Observers from the Department for Child Protection and Family Support, the Department of Health, the Department of Aboriginal Affairs, the Department of Education, the Department of Corrective Services, the Department of the Attorney General, the Mental Health Commission and Western Australia Police also attended the meetings in 2016-17.

Key stakeholder relationships

There are a number of public authorities and other bodies that interact with, or deliver services to, children and their families. Important stakeholders with which the Office liaised  in 2016-17 as part of the child death review jurisdiction include:

  • The Coroner;
  • Public authorities that have involvement with children and their families including:
    • Department of Housing;
    • Department of Health;
    • Department of Education;
    • Department of Corrective Services;
    • Department of Aboriginal Affairs;
    • The Mental Health Commission;
    • Western Australia Police; and
    • Other accountability and similar agencies including the Commissioner for Children and Young People;
  • Non-government organisations; and
  • Research institutions including universities.

A Memorandum of Understanding has been established by the Ombudsman with the Commissioner for Children and Young People and a letter of understanding has been established with the Coroner.

Aboriginal and regional communities

In 2016, the Ombudsman appointed a Principal Aboriginal Liaison Officer to:

  • Provide high level advice, assistance and support to the Corporate Executive and to staff conducting reviews and investigations of the deaths of certain Aboriginal children and family and domestic violence fatalities in Western Australia, complaints resolution involving Aboriginal people and own motion investigations; and
  • Raise awareness of and accessibility to the Ombudsman’s roles and services to Aboriginal communities and support cross cultural communication between Ombudsman staff and Aboriginal people.

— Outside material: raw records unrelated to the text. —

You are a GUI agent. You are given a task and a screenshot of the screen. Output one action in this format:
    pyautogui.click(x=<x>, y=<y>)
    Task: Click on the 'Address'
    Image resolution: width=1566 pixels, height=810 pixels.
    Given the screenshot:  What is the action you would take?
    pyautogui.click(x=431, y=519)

With the leadership and support of the Principal Aboriginal Liaison Officer significant work continued throughout 2016-17 to continue to build relationships relating to the child death review jurisdiction with Aboriginal and regional communities, for example by communicating with:

  • Key public authorities that work in regional areas;
  • Non-government organisations that provide key services, such as health services to Aboriginal people; and
  • Aboriginal community members and leaders to increase the awareness of the child death review function and its purpose.

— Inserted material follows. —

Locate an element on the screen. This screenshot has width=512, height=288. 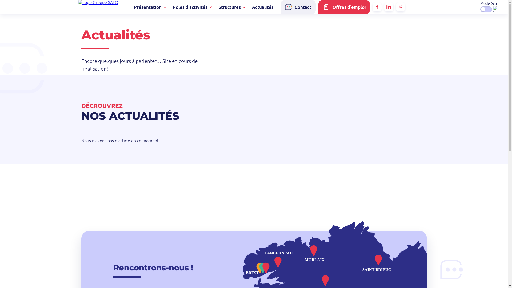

Additional networks and contacts have been established to support effective and efficient child death reviews. This has strengthened the Office’s understanding and knowledge of the issues faced by Aboriginal and regional communities that impact on child and family wellbeing and service delivery in diverse and regional communities.
As part of this work, Office staff liaise with Aboriginal community leaders, Aboriginal Health Services, local governments, regional offices of Western Australia Police, DCPFS and community advocates.

In 2016-17, the Principal Aboriginal Liaison Officer and the Assistant Ombudsman Reviews met with Aboriginal community members, and government and non-government service providers in Geraldton, to hear from them about what they believe is working well, what is not working well, and what they believe needs to happen in relation to preventing and reducing Aboriginal child deaths. Key messages given to the Office by stakeholders in these meetings were the need for Aboriginal leadership and involvement of Aboriginal people in service planning and decision-making, the need for the direct funding to local Aboriginal community controlled services and the need for improved collaboration between service providers. The learnings from these meetings will inform the Office’s understanding of child death reviews. Further regional visits to listen to, and engage with, the Aboriginal community about ways to prevent or reduce Aboriginal child deaths will be undertaken by the Office in 2017-18.